Exercise material:
━━━━━━━━━━━━━━━━━━━━
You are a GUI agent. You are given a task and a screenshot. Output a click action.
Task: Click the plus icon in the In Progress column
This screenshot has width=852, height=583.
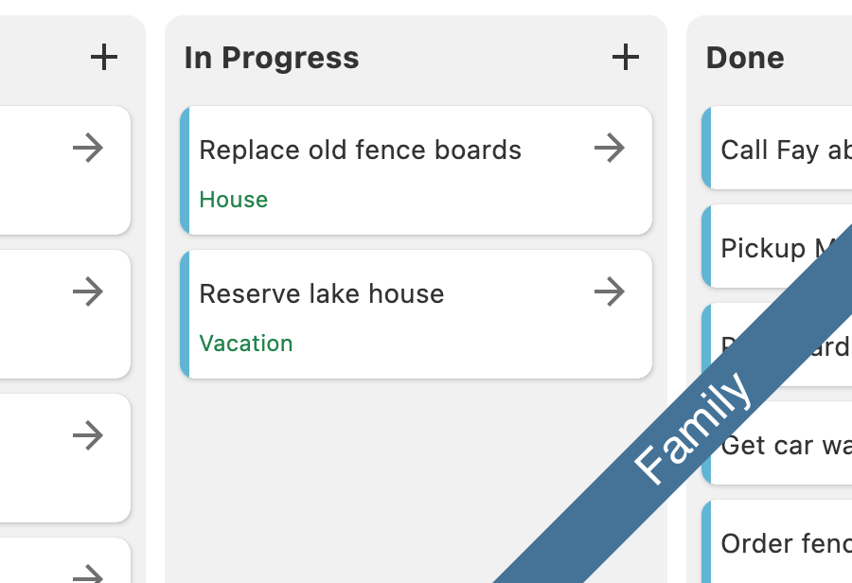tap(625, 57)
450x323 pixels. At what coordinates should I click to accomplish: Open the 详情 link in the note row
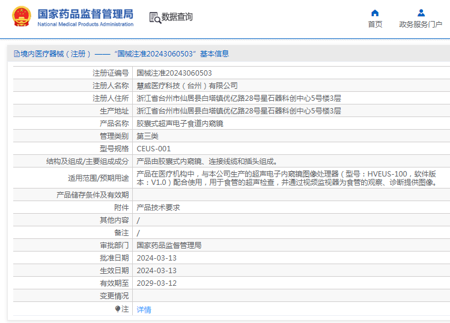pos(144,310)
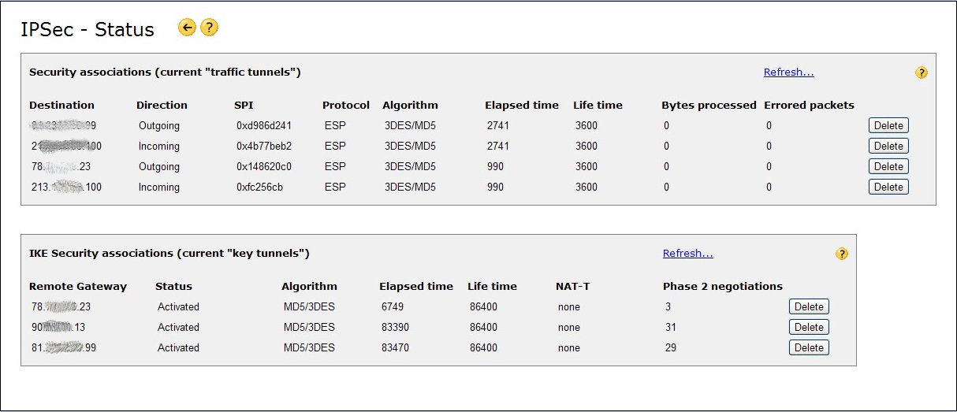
━━━━━━━━━━━━━━━━━━━━
Stated goal: Which lines in the records above contain the word "screenshot"? Locate each one and copy it in full.

Result for this task:
You are a GUI agent. You are given a task and a screenshot. Output a click action.
This screenshot has width=852, height=583.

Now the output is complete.